--- START Records ---
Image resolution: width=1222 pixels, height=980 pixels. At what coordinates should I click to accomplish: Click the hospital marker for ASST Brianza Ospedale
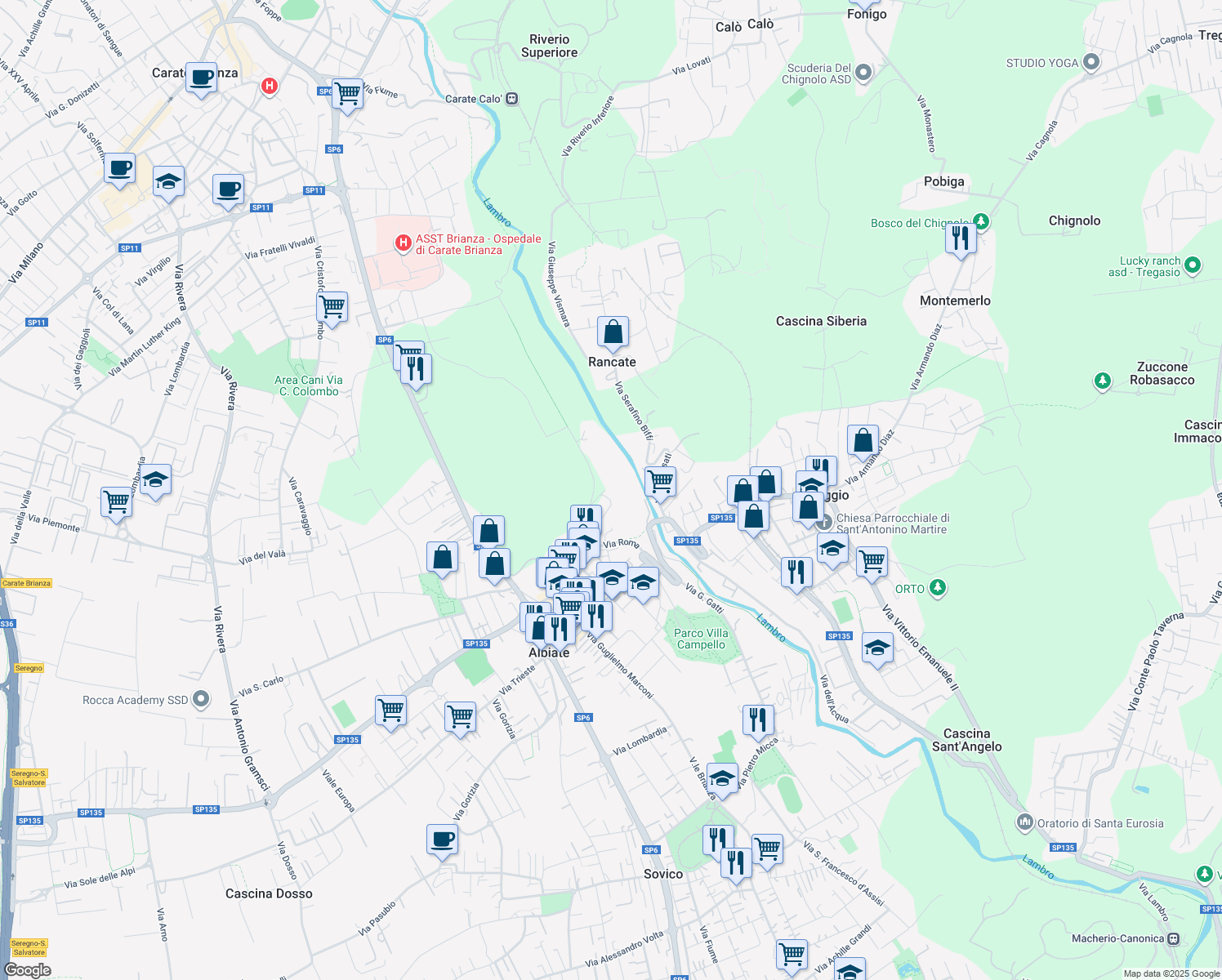pos(401,242)
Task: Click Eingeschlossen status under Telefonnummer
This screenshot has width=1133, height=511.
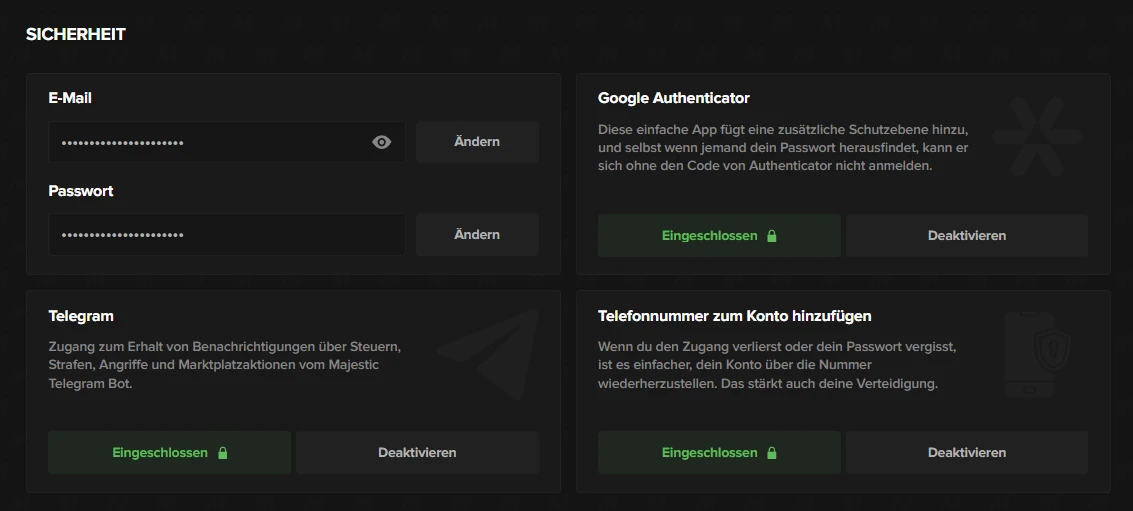Action: (709, 453)
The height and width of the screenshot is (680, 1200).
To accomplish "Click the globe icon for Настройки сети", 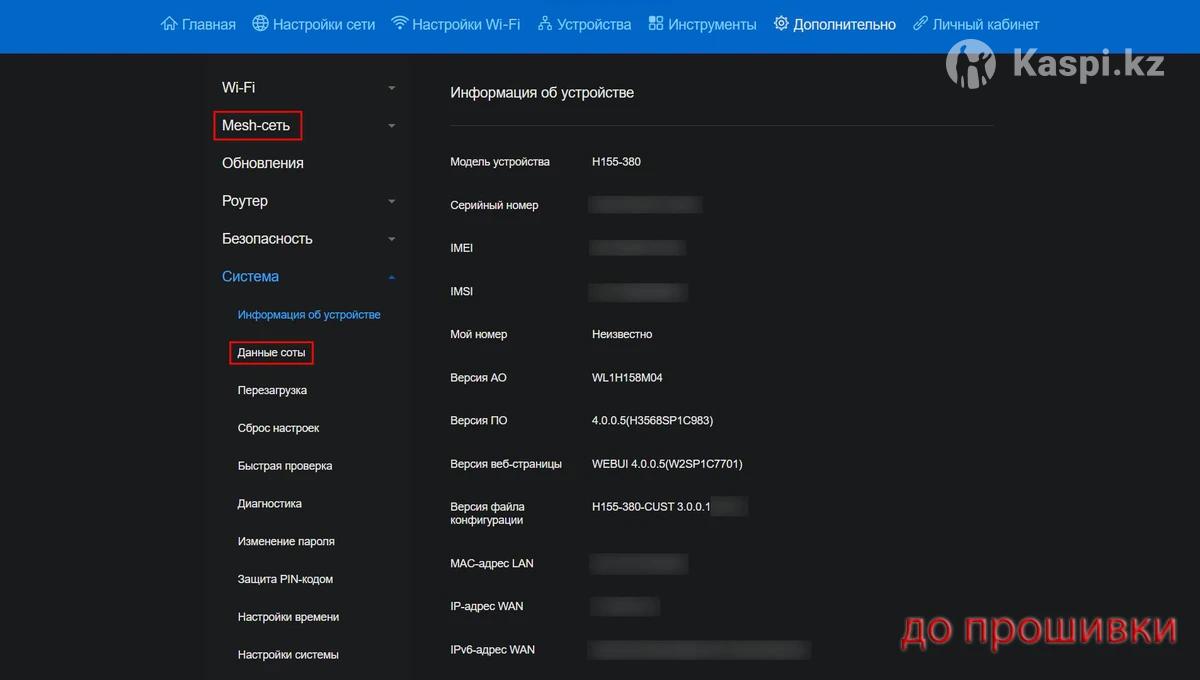I will [x=260, y=24].
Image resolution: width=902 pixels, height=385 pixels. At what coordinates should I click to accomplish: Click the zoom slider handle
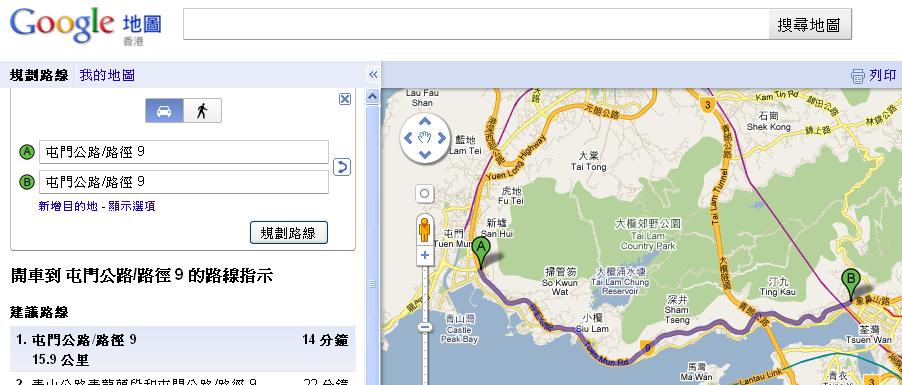click(x=425, y=327)

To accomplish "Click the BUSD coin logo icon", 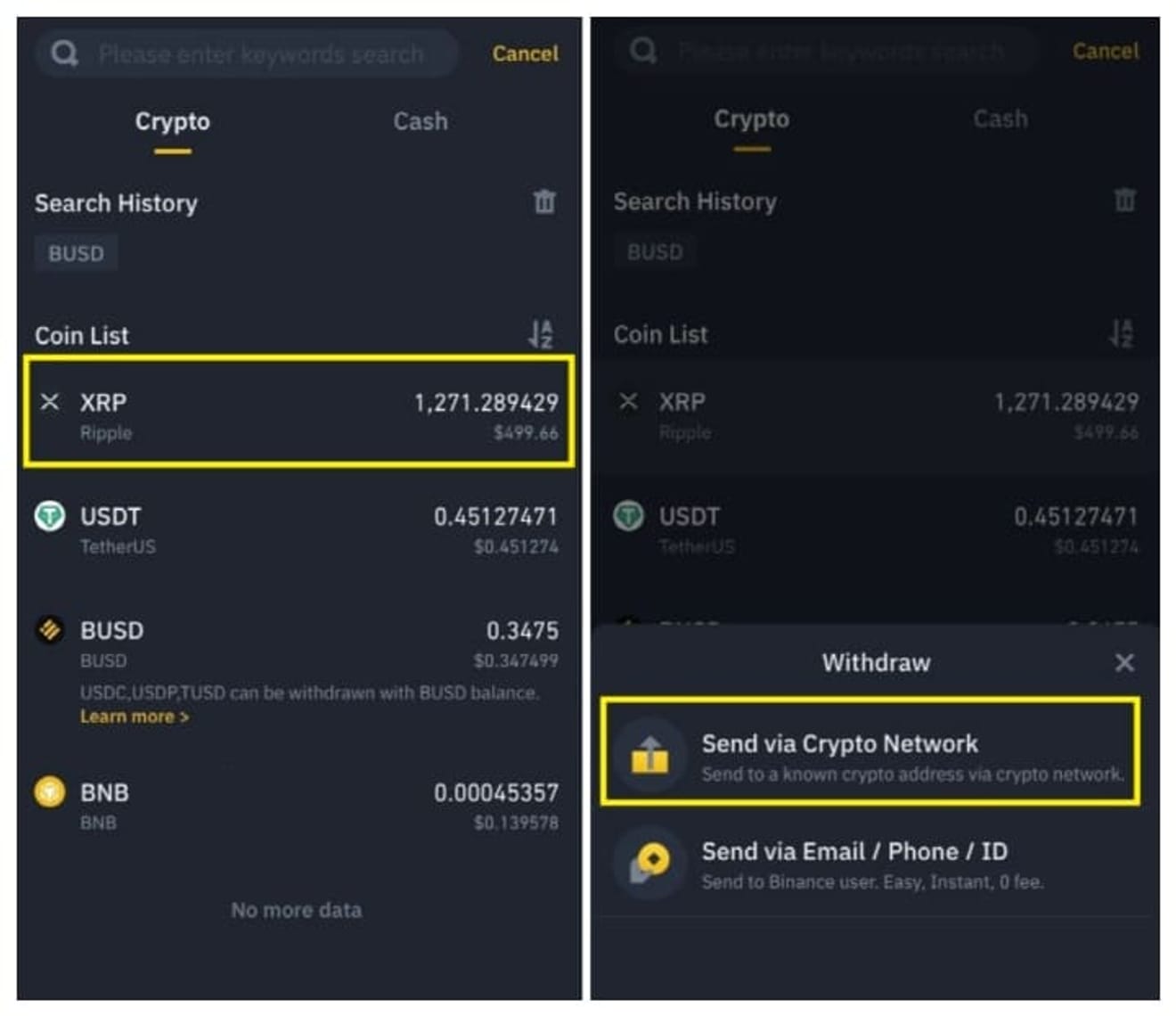I will click(50, 630).
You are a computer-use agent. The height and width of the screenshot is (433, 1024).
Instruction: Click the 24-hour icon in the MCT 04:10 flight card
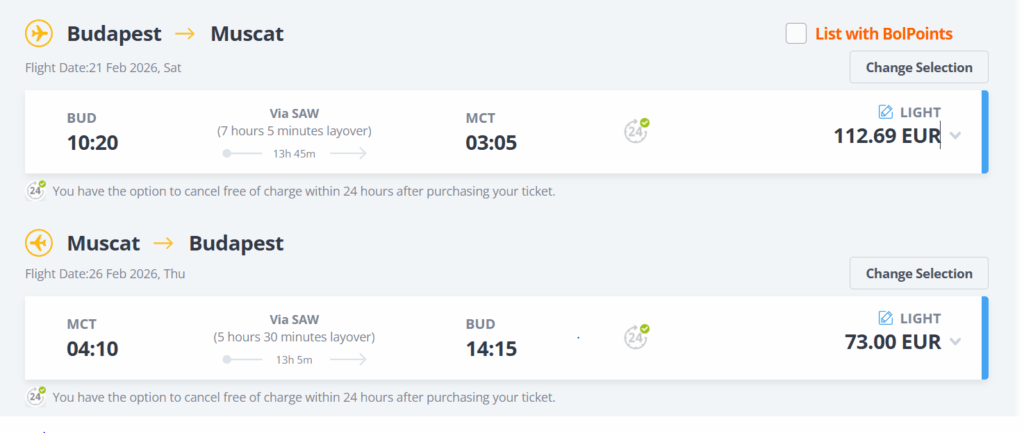point(637,336)
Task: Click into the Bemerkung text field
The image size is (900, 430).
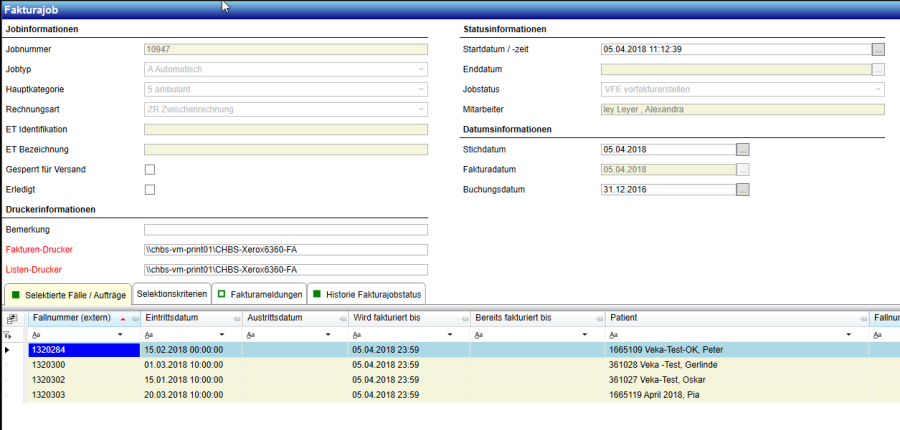Action: (x=285, y=230)
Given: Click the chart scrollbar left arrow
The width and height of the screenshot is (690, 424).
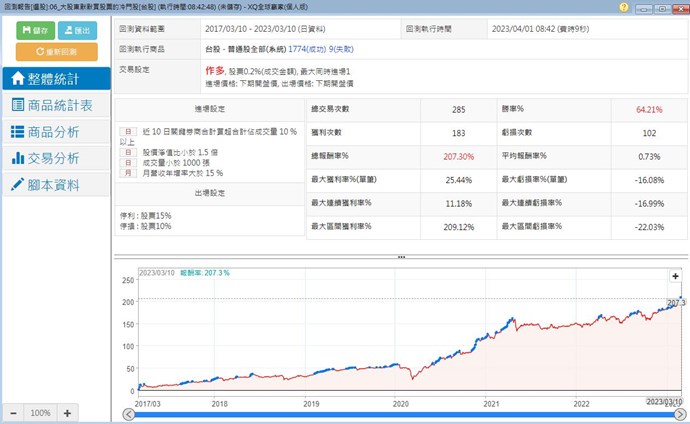Looking at the screenshot, I should (127, 413).
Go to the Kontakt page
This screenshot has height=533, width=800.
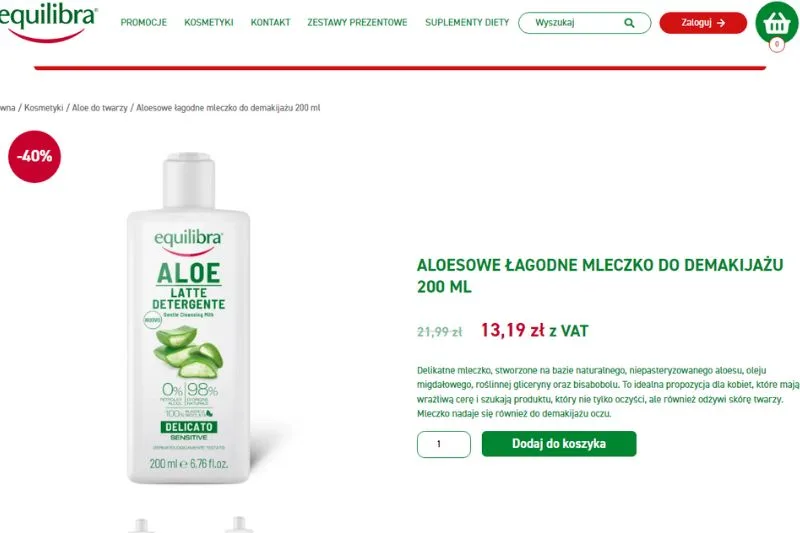(x=270, y=22)
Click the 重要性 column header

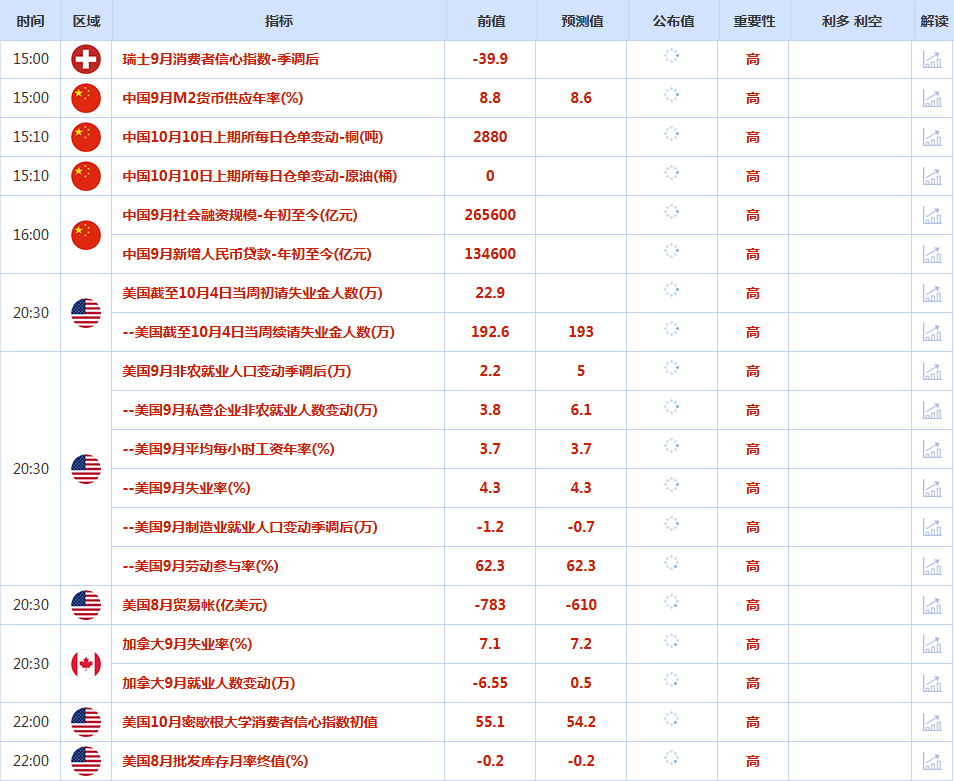coord(753,21)
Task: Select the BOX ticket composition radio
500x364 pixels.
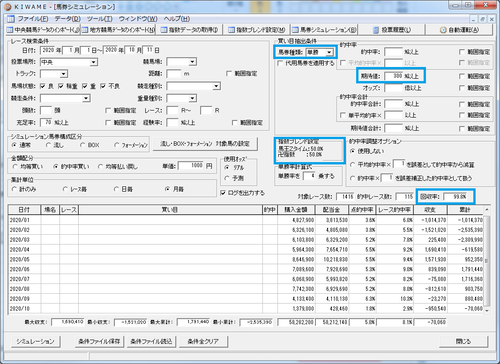Action: coord(82,145)
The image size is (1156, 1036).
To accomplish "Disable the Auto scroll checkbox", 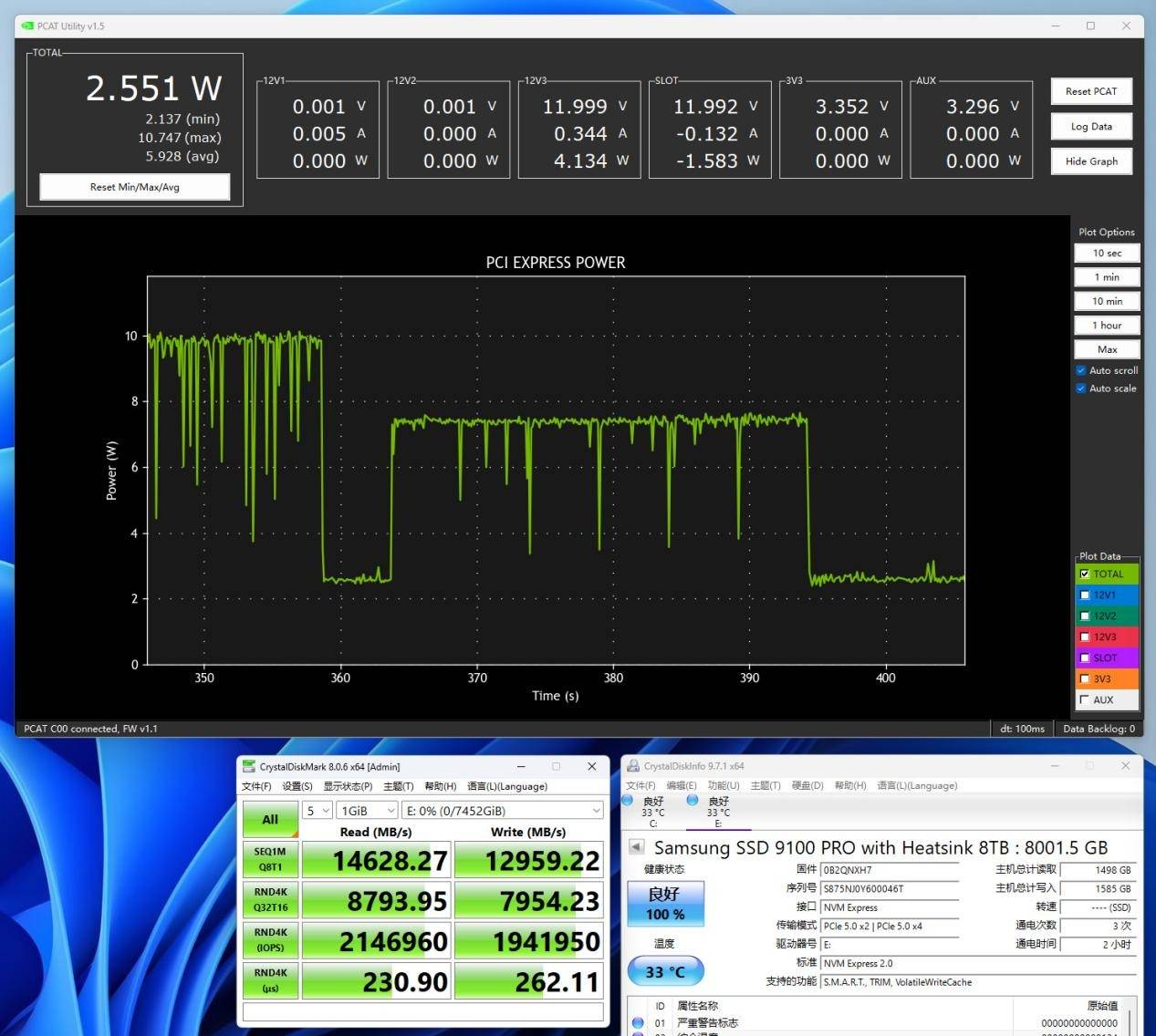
--- END Records ---
Job =
Find each line in the listing above that contains the string "width", and copy those lines out in full.

Task result =
Image resolution: width=1222 pixels, height=980 pixels. At what coordinates should I click to accomplish: Click the hospital marker for ASST Brianza Ospedale
This screenshot has width=1133, height=511.
The height and width of the screenshot is (680, 1200).
Image resolution: width=902 pixels, height=385 pixels. At what coordinates should I click to accomplish: Click the zoom slider handle
You are a computer-use agent. The height and width of the screenshot is (433, 1024).
The width and height of the screenshot is (690, 424).
This screenshot has height=533, width=800.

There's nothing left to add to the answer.